3. RAID 2: It uses disk striping across disks with some disks storing error checking and correcting (ECC) information. RAID 2 is hardly used because it is expensive and does not provide fault tolerance like other forms of RAID levels.

4. RAID 3: It uses disk striping and dedicates one drive to storing parity information. The embedded error checking (ECC) information is used to detect errors.

5. RAID 4: Block-level striping with dedicated parity.

6. RAID 5: Uses block-level striping with distributed parity. Thus, all read and write operations can be overlapped. RAID-5 stores parity information but not redundant data (but parity information can be used to reconstruct data). RAID 5 requires at least three disks for the array. It's suitable for multi-user systems in which performance is not critical.

RAID Level 10 requires a minimum of 4 drives to implement. RAID 10 is implemented as a striped array whose segments are RAID 1 arrays. RAID 10 has the same fault tolerance as RAID level 1.

You need to replace the failed disk and see if the RAID builds up. For single disk failures, usually, RAID 10 will heal itself.

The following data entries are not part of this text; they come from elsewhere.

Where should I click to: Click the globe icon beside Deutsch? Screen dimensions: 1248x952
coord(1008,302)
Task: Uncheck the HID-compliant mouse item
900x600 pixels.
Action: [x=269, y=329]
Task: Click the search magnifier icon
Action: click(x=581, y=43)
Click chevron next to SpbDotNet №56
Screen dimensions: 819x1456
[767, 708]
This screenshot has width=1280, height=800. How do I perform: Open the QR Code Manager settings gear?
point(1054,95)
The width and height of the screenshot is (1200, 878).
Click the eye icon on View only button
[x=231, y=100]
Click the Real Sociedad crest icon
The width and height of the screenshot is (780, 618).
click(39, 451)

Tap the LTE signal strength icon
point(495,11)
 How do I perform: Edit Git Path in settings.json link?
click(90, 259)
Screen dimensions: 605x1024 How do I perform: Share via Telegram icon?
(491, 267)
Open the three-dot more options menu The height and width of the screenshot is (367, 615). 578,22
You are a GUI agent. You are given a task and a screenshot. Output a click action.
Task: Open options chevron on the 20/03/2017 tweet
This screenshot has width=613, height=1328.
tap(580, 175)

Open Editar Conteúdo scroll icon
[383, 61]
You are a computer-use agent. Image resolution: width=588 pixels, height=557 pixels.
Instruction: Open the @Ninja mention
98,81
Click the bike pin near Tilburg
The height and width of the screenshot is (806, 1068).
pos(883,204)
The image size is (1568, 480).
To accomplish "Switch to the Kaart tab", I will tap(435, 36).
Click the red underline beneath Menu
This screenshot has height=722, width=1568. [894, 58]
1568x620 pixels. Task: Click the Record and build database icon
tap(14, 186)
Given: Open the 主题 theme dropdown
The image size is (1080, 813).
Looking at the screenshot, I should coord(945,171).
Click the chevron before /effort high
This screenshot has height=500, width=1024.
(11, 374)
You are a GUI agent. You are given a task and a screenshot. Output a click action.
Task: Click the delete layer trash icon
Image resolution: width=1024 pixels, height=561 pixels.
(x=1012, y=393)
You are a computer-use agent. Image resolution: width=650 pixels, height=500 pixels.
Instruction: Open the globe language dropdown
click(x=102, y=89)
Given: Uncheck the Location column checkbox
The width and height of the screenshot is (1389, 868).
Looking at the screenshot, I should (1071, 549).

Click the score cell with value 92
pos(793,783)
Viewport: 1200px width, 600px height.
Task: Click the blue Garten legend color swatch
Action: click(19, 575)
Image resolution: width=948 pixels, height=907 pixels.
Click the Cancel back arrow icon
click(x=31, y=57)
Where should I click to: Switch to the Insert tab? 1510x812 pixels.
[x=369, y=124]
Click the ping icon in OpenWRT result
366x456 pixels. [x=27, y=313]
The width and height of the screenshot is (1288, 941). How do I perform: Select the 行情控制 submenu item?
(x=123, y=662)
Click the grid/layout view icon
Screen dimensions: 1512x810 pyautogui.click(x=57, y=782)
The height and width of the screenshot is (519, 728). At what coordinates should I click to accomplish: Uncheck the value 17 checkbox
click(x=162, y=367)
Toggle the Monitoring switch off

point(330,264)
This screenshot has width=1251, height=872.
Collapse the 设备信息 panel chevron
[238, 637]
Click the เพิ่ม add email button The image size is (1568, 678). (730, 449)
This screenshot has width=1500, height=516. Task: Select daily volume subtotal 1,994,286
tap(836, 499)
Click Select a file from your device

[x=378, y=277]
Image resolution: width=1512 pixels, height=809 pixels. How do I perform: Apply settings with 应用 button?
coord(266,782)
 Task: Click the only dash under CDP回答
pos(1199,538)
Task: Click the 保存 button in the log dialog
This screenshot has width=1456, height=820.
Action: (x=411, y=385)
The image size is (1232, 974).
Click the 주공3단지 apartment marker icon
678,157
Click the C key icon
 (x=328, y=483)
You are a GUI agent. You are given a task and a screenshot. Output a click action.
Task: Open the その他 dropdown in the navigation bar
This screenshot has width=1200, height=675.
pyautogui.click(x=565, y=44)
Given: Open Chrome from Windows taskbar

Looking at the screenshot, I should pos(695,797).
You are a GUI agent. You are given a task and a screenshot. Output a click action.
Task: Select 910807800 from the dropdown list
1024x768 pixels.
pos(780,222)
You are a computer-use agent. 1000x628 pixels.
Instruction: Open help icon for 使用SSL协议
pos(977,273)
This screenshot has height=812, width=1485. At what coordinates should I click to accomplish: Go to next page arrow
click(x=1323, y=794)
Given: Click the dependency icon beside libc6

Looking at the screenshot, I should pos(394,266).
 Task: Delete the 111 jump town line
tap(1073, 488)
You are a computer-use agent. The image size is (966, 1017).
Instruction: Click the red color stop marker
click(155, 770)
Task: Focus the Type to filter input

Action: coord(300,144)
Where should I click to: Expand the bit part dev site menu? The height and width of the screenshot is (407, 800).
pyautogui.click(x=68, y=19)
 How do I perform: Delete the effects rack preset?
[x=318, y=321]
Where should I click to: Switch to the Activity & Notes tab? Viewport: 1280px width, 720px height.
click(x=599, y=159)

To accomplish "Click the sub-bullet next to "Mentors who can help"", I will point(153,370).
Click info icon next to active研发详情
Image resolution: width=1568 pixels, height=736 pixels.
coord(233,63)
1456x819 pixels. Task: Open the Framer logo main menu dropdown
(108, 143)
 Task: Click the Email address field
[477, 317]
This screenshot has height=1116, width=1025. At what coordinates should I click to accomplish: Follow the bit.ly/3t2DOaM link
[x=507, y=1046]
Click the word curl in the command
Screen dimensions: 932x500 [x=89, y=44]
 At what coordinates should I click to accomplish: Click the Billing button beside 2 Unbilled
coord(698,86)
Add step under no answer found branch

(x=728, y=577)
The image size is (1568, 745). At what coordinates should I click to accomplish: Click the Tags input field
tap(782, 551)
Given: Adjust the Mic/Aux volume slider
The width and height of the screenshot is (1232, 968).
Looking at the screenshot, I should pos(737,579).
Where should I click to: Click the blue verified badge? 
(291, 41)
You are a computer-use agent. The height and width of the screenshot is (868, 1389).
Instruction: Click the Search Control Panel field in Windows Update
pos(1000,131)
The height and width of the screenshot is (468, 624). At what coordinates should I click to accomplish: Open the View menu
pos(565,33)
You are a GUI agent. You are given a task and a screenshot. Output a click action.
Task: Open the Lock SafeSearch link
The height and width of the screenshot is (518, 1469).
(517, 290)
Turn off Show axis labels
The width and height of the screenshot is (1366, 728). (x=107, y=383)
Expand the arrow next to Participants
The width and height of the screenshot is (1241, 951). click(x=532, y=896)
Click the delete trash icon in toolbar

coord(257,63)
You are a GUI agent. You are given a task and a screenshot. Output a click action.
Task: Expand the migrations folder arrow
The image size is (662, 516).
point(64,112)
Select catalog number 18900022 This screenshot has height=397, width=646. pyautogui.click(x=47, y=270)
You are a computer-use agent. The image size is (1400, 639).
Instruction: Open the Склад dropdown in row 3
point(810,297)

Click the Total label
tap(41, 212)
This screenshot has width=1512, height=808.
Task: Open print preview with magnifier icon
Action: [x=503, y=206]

SSD, short for Solid-State Drive contains a controller with a firmware that provides more advanced features compared with SD cards. For example, the SSD controller spreads read and write operations over all the memory chips in the solid-state drive, so it's not limited by the speed of an individual chip as much. The controller is almost like a RAID configuration, it uses multiple chips in parallel to speed things up. When you write to a solid-state drive, the drive might actually be writing to twenty different NAND Flash chips at once, whereas writing to an SD card might take twenty times as long as the SD card might only contain a single chip.

A solid-state drive is also typically connected to the computer over a SATA 3, mSATA, or SATA Express interface, which will be faster than the interfaces available to a common flash drive or SD card

eMMC stands for embedded Multi Media Card. An eMMC drive isn't a sophisticated internal drive with speeds and features on par with the SSDs you'd find in typical desktops and laptop computers. Instead, it's basically a MMC embedded onto the device's motherboard. Like SD cards, MMC cards and their interfaces are much slower than an SSD. The eMMC is relatively cheaper (compared with SSD) and used where cost is to be minimized. The eMMC device also has a controller that makes the eMMC bootable so it can be used as a system drive inside Android, Windows, and Chrome OS tablets and laptops. However, it doesn't have the firmware, multiple flash memory chips, high-quality hardware, and fast interface that makes a solid-state drive so fast. Just as SD cards are much slower than internal SSDs, eMMC storage is much slower than an SSD drive.

Some laptops are equipped with hybrid hard disk drives (HHDD), also known as solid state hybrid drives (SSHDs), combine hard drive and solid state storage in a single 2.5" device. They have all parts you can find in a classic HDD and include an SSD module on top of them. The SSHDs are convenient in that you only have one drive to manage and they offer some of the benefits of SSDs.

Software and files you most frequently use, including those required for booting up the operating system itself, are stored on the SSD portion for faster loading. Normal user content is that is less frequently used is stored on the HDD. The files to be stored on SSD and HDD is decided by a sophisticated algo that analyzes the usage pattern.